Com dezenas de fazendeiros e pistoleiros portando armas de diversos calibres, a ação paramilitar resultou na morte de Clodiodi Aquileu de Souza e deixou outros seis indígenas feridos. Cinco deles chegaram a ficar em estado grave, com tiros no coração, cabeça, estômago e braço.
O massacre ocorreu depois que os indígenas, pressionados pela forte mobilização dos fazendeiros contra a demarcação, decidiram retomar a Fazenda Yvu, localizada dentro dos limites do território identificado pela Funai.
Ainda em 2016, o MPF denunciou cinco fazendeiros por formação de milícia armada, homicídio qualificado e lesão corporal, entre outros crimes ligados ao ataque. Presos preventivamente e soltos no ano seguinte, eles aguardam o julgamento em liberdade.
“A decisão do TRF-3 traz alento para a memória dos que morreram na luta, como Clodiodi, ou simplesmente por estar em seu território, como Denilson Barbosa, jovem de 15 anos morto com um tiro na cabeça em 2013”, avalia Matias Benno Rempel, missionário do Cimi Regional Mato Grosso do Sul.
“É uma justiça mínima dentro de um processo que ainda precisa ser concretizado, para que essa terra não acabe como várias outras: delimitada, reconhecida pelo Estado, mas sem o usufruto dos indígenas”, pondera.

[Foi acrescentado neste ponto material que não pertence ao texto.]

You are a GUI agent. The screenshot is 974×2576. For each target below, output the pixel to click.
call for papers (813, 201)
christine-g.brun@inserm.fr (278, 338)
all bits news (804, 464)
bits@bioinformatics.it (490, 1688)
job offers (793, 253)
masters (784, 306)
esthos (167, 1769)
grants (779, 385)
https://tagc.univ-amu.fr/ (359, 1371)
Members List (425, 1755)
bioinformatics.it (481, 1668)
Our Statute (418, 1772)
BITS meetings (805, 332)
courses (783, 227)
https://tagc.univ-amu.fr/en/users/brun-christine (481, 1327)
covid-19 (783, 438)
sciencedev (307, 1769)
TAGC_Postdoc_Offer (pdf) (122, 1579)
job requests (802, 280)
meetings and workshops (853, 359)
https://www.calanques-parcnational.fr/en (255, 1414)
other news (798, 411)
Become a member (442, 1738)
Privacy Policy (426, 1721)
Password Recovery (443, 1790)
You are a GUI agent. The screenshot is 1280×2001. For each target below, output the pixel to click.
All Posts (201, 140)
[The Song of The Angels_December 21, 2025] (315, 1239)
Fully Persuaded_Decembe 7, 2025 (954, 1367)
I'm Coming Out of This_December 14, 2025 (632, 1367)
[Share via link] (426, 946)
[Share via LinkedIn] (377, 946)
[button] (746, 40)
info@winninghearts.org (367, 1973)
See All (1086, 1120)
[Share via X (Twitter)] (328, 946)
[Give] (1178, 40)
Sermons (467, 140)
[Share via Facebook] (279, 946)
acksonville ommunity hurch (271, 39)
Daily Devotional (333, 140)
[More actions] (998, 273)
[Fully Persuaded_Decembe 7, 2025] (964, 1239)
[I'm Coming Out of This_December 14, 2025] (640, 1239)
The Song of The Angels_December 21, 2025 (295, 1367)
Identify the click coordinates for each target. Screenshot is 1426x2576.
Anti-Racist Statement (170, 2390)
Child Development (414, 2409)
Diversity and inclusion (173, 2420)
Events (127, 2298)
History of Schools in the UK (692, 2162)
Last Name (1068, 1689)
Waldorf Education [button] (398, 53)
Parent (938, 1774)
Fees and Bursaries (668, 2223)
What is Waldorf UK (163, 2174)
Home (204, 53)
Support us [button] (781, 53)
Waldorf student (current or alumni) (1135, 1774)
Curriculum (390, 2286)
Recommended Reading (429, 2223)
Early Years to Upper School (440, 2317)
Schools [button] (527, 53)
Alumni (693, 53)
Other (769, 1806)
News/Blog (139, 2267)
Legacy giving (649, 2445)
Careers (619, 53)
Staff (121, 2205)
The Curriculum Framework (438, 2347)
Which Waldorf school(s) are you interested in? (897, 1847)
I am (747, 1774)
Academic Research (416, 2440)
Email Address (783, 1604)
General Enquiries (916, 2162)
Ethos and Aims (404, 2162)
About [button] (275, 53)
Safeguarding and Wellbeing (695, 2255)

“Essa pandemia é mais uma que vem de fora. A empresa que trouxe de novo para nós, e hoje o tekoha não está preparado para receber esse tipo de doença”
Pandemia
A decisão também trouxe um pouco mais de alívio em meio à pandemia de covid-19, que chegou aos Guarani e Kaiowá por meio dos frigoríficos e do trabalho para o agronegócio.
Segundo Otoniel, três pessoas já foram contaminadas pelo coronavírus na aldeia Tey’i Kue. A apuração da Repórter Brasil indica que os dois primeiros casos da reserva ocorreram entre indígenas trabalhadores da cana-de-açúcar. A situação evidencia mais uma das consequências da demora na efetivação dos direitos territoriais indígenas.
“Essa pandemia é mais uma que vem de fora, não é nosso. A empresa que trouxe de novo para nós, e hoje o tekoha não está preparado para receber esse tipo de doença”, critica.
Ele explica que os Guarani e Kaiowá estabeleceram barreiras sanitárias para controlar o acesso à terra indígena, mas enfrentam falta de apoio e de assistência do governo federal, especialmente nas retomadas. Essas dificuldades fazem com que eles busquem reforçar suas medidas de autoproteção.
“A Aty Guasu decidiu fortalecer as barreiras para controlar a chegada das pessoas que vêm de fora. Na aldeia Tey’i Kue, já não estamos permitindo, e criamos aqui um comitê indígena de combate à covid-19”, relata. “Já morreram 62 mil pessoas, imagina os indígenas? Para ele [Bolsonaro], a gente não é nada”.